Choose the agency that provides your care and have effective communication with that agency including receiving information in a manner you can understand;
Be informed in writing of and participate in the planning of your care, make decisions about and resolve dilemmas about your care, receive appropriate instructions and education regarding the plan of care including the scope of care, names and qualifications of the staff that will furnish care and the proposed frequency of visits provided by any Allcaring employee or anyone providing services on our behalf, prior to the care being provided and as changes are made in the plan of care prior to the change being made;
Request information about your diagnosis, prognosis, and treatment, including alternatives to care and risks involved, in terms that you can readily understand so that you can give your informed consent;
Refuse care or treatment in accordance with law or regulation and to be informed of possible health consequences of this action;
Choose whether or not to participate in research, investigational or experimental studies or clinical trials; refusing to participate or discontinue participation will not compromise access to care;
Care given without discrimination as to race, color, creed, sex, age, national origin, or ability to pay; have your cultural, psychosocial, spiritual and personal values, beliefs and preferences respected;
Be admitted for service only if the Allcaring has the ability to provide safe, professional care at the level of intensity needed and to expect reasonable continuity of care;
Confidentiality of all communications, personal information and clinical records maintained by Allcaring Home Health Services.....
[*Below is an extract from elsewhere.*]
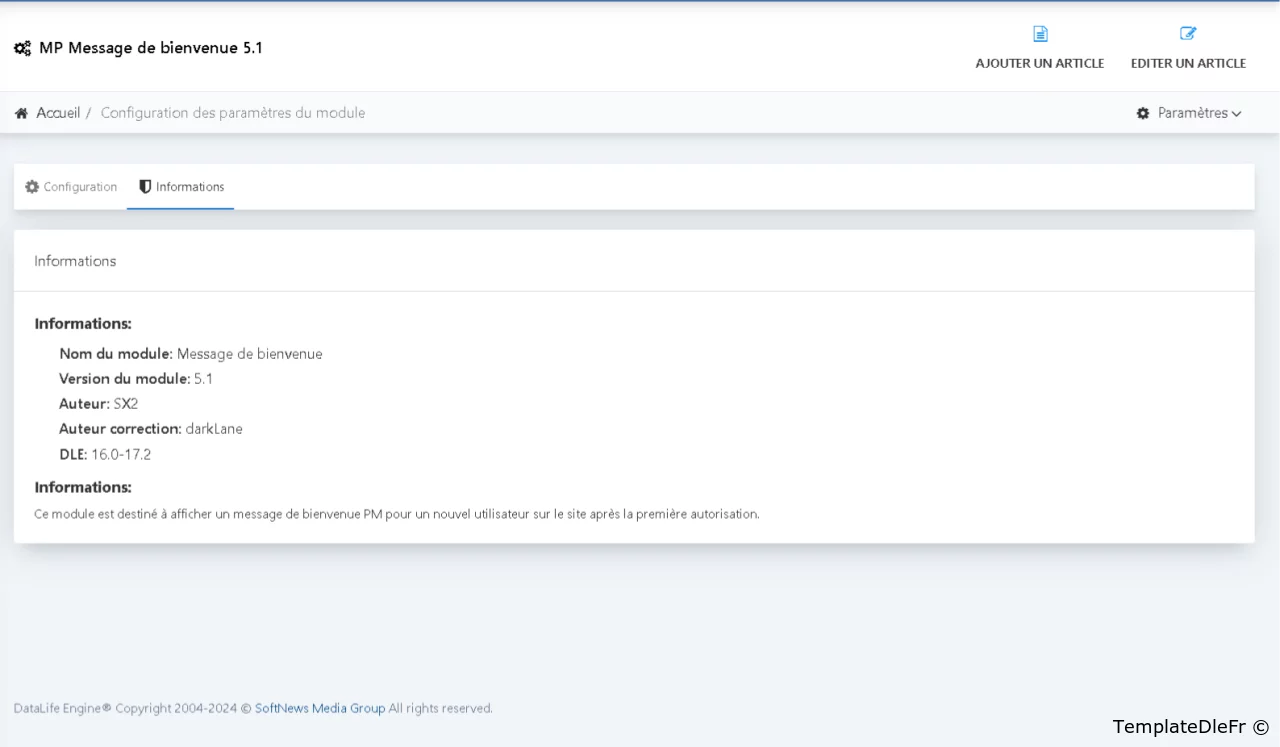1280x747 pixels.
Task: Click the document icon above Ajouter un article
Action: pyautogui.click(x=1040, y=34)
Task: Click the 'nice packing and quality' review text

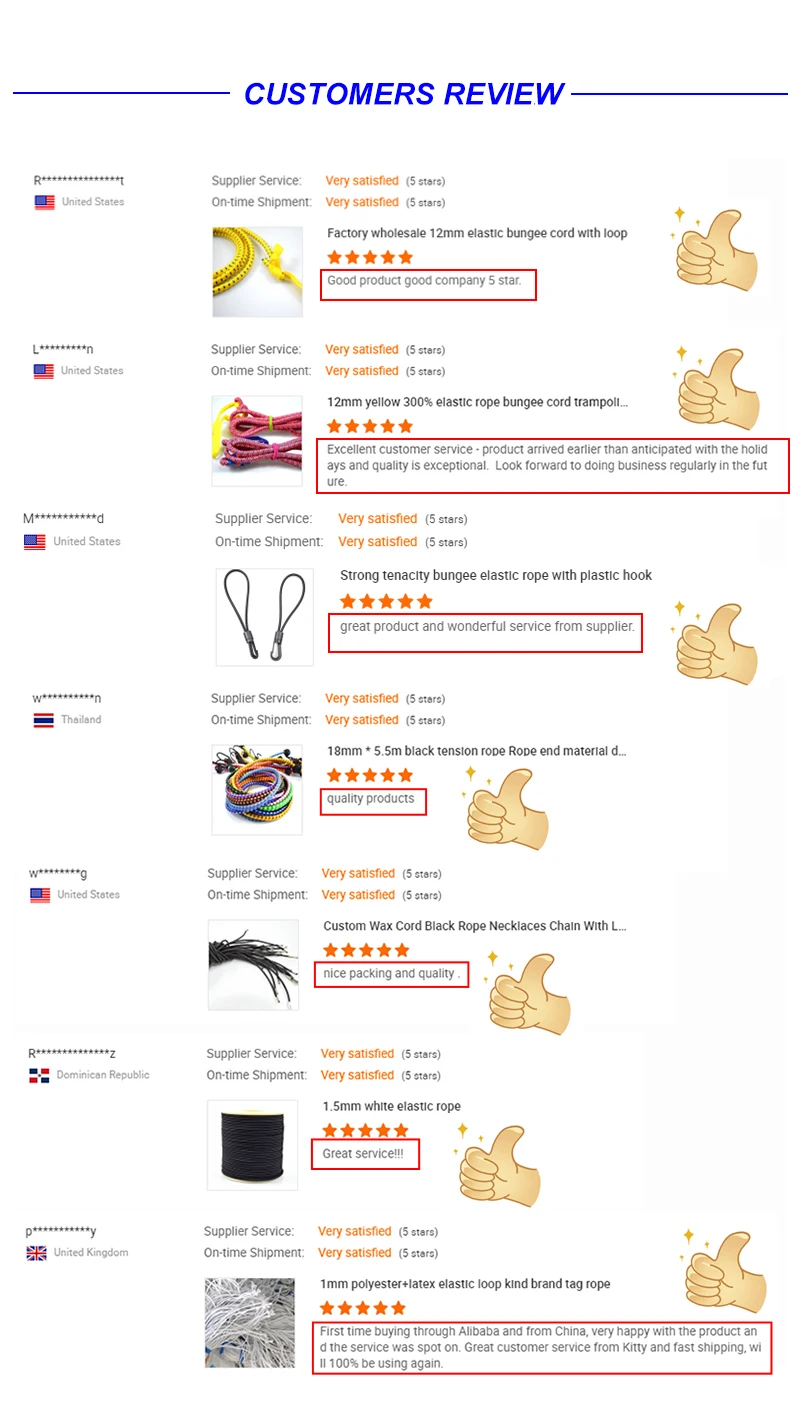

Review all health records pertaining to you, unless the physician has documented otherwise in the medical record;
If services are denied for any reason, receive notice at least two-weeks prior to termination of service; receive both an oral and written explanation regarding denial and information regarding community resources;
Voice complaints/grievances regarding care that are furnished or fail to be furnished or regarding the lack of respect for property by any Allcaring employee or anyone providing services on our behalf and suggest changes in service or staff without being subject to coercion, reprisal, discrimination or unreasonable interruption of care. Allcaring will investigate and document both the existence and the resolution of the complaint and inform you of the outcome of the complaint;
Voice compliments, concerns or complaints about Allcaring service by calling the office at 419-782-8200 or by calling the 24 hour Hotline established by the State of Ohio (800) 342-0553 for complaints or questions about Home Health Agencies or complaints about the implementation of advance directive requirements;
Be fully informed of agency policies and charges for services, including eligibility for third-party reimbursement;
Receive oral and written notification of the extent to which payment may be expected from Medicare, Medicaid or other federally-funded sources, the charges that will not be covered by Medicare and the charges that you will have to pay, prior to receiving care and as soon as possible when changes are made in the plan of care but no later than 30 calendar days from the date Allcaring becomes aware of the change;
Be free of mistreatment, verbal, physical, mental, sexual and psychological abuse, neglect or exploitation and to be treated with personal dignity;
Have your privacy, property and person, safety and security treated with respect; and receive information regarding Advanced Directives, formulate directives regarding health care, and be given care regardless of Advance Directive status.